STDs are transmitted through unprotected sex, which may include vaginal, anal or oral intercourse. These infections also spread through sharing IV needles, breastfeeding, or giving birth. If not properly treated, an STD could lead to potential infertility issues.
Types of STDs
The most common sexually transmitted diseases that affect fertility are listed below:
- Pelvic inflammatory disease (PID)
- Human papillomavirus (HPV)
There is still much research to be done about how exactly these infections cause infertility. For example, women who have HIV have been known to have cervical abnormalities. These infections often do not cause symptoms and sometimes go years before being diagnosed. STDs can also affect male infertility. Chlamydia, when left untreated, may spread to the testicles from the urethra, causing permanent sterility and disability.

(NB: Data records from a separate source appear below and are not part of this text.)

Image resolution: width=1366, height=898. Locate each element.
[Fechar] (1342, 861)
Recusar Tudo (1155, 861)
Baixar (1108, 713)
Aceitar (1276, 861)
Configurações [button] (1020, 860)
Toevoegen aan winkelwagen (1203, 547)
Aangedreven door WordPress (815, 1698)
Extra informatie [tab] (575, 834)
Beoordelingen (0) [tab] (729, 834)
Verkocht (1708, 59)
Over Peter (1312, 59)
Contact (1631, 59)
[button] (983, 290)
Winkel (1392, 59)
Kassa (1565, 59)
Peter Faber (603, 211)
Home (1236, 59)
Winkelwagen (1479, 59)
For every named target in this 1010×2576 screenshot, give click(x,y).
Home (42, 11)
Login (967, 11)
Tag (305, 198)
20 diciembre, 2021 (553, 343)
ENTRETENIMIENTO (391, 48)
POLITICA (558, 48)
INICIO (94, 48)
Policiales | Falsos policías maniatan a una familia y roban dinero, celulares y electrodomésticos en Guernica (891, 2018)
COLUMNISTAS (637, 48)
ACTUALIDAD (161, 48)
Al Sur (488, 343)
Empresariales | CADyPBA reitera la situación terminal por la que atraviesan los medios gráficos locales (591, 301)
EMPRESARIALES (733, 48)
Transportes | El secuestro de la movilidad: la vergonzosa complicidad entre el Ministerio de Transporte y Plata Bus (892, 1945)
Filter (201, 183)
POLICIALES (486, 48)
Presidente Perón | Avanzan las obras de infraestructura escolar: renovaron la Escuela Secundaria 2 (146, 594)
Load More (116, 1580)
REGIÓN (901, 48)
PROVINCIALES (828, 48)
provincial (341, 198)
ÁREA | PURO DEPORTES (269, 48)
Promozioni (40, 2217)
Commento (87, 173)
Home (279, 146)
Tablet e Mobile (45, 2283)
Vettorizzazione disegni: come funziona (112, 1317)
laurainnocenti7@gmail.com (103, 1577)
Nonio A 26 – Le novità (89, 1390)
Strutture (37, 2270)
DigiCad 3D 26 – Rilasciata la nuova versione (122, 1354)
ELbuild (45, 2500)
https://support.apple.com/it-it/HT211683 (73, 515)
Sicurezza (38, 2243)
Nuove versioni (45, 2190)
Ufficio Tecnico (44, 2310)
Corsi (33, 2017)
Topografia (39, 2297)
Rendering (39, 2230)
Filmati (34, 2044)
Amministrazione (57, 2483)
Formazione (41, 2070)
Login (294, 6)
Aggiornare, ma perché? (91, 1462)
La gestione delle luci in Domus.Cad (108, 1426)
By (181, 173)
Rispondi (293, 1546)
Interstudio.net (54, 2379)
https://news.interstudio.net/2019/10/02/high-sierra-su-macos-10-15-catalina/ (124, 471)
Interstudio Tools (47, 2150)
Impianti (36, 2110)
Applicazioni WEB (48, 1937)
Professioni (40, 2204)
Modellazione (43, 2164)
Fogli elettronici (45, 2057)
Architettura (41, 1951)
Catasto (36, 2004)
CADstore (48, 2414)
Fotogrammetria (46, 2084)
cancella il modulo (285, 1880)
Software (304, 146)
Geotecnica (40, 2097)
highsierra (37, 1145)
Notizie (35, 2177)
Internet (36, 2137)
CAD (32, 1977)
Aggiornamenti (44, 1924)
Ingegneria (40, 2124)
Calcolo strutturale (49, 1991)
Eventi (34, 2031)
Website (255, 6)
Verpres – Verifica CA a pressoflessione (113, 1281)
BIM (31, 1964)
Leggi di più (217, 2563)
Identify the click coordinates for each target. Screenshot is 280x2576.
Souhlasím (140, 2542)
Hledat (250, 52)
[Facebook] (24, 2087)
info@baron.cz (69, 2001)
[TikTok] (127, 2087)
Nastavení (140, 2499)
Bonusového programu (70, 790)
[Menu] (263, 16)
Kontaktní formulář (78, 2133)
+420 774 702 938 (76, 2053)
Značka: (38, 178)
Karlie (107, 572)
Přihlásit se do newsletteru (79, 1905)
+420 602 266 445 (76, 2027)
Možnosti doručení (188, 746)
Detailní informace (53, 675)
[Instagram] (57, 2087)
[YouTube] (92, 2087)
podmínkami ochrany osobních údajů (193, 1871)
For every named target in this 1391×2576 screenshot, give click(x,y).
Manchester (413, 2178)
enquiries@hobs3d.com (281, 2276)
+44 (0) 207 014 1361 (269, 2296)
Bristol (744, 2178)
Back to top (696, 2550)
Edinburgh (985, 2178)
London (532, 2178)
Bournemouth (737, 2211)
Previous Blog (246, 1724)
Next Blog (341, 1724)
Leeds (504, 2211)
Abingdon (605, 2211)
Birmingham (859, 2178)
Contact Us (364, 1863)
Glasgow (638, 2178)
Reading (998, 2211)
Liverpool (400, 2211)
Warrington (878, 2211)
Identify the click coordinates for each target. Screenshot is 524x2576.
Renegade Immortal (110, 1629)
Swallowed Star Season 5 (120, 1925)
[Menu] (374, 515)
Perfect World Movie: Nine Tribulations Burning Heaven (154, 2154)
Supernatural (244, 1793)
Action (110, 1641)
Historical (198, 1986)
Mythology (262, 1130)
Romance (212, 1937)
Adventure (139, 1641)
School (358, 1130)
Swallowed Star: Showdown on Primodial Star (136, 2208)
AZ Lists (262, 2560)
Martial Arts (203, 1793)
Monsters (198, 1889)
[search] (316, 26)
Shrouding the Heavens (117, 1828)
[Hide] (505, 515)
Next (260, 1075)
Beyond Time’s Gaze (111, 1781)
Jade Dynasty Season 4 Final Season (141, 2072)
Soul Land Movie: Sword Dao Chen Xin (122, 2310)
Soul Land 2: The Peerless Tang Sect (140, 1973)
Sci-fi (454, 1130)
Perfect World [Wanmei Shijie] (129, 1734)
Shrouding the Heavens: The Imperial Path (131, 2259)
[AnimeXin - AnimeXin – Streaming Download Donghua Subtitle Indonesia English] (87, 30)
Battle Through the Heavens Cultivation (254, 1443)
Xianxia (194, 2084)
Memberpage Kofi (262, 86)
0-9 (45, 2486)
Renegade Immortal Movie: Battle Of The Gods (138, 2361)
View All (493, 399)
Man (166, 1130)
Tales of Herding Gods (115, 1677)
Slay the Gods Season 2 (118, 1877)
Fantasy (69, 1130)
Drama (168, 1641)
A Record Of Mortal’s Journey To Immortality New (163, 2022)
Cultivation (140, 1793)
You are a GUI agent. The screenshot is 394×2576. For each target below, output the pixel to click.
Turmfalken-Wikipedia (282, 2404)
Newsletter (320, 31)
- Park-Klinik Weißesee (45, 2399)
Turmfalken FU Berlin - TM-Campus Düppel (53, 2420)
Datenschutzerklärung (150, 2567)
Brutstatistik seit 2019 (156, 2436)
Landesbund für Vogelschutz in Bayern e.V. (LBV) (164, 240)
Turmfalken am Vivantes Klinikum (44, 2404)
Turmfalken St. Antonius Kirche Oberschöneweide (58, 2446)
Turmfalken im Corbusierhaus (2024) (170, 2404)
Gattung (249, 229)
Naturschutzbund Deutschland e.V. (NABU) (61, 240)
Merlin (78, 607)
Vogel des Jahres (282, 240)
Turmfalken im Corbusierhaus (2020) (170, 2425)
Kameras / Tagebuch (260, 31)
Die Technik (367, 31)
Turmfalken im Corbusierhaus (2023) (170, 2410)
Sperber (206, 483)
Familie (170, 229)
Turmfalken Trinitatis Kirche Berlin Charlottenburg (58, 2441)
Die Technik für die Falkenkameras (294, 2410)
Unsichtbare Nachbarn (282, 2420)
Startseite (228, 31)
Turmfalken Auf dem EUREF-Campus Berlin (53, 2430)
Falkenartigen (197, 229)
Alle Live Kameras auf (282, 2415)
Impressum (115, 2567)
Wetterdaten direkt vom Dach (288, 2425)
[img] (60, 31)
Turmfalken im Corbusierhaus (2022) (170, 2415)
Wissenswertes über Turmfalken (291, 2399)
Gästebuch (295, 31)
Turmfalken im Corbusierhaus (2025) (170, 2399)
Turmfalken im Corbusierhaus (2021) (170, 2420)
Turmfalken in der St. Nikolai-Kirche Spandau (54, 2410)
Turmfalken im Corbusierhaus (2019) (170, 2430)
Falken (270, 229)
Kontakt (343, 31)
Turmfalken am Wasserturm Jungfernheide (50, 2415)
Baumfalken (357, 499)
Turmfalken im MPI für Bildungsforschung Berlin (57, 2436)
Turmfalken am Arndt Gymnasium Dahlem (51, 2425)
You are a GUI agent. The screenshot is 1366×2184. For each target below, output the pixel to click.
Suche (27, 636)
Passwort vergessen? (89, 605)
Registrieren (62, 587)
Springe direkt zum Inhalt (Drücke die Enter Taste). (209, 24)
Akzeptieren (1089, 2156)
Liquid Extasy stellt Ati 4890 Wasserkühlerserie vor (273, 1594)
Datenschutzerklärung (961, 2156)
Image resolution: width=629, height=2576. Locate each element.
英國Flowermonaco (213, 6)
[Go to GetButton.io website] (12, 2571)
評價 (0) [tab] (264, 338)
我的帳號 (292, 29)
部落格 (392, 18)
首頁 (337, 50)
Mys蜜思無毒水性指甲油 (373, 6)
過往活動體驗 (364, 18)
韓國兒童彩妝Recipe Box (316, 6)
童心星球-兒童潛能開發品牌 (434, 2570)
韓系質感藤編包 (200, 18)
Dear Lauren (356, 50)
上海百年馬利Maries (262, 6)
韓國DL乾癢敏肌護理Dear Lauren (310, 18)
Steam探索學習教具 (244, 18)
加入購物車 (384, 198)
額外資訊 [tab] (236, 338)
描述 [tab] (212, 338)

Pelvic Inflammatory Disease and Infertility
Pelvic inflammatory disease (PID) is a common STD that affects fertility. It often goes unnoticed due to its lack of symptoms. PID may cause pelvic, ovarian, and or/fallopian tube damage, and is usually results from vaginal intercourse with an infected partner who may have chlamydia or gonorrhea. Many chlamydia and gonorrhea cases left untreated can lead to PID. In the United States alone, more than 100,000 women each year suffer from infertility due to PID, and more than 1,000,000 cases of PID are reported each year.
HPV: Human Papillomavirus
Human Papillomavirus (HPV) is one of the most common sexually transmitted infections in the United States. HPV is well-known to cause cervical cancer, which is the second largest cancer diagnosed in women across the world. Almost 25 million women worldwide have HPV, with nearly half of the cases being in women ages 20-24 years old. Approximately 14,000 women in the United States are diagnosed with HPV every year. Of the 14,000 cases, 12,000 will contract into cervical cancer, causing close to 4,000 deaths. HPV is sometimes linked to infertility due to the treatment regiments, like chemotherapy or a hysterectomy that may negatively impact one’s chances of becoming pregnant. Human Papillomavirus is so common that some scientists compare it to the “common cold”. There have been recent studies, and many doctor recommendations, that those between the ages of 9 and 26 years old should consider the vaccination to help prevent this disease.
Preventing STDs and Infertility
Avoid STDs whenever possible. You may be saving your fertility for the future. Here’s a few tips:
- Always have protected sex with a condom to reduce the risk of contracting an STD.
- Be aware of your surroundings and seek help if you’re experiencing any symptoms of STDs.
- Get tested at your annual OB-GYN exam and seek professional help when needed.
It is important to educate yourself on sexually transmitted diseases and how to avoid any future risks. If you are sexually active, be aware of what sexual behavoir can contribute to an infection. By improving our overall health, we’re improving our reproductive health and preventing infertility due to any of these diseases.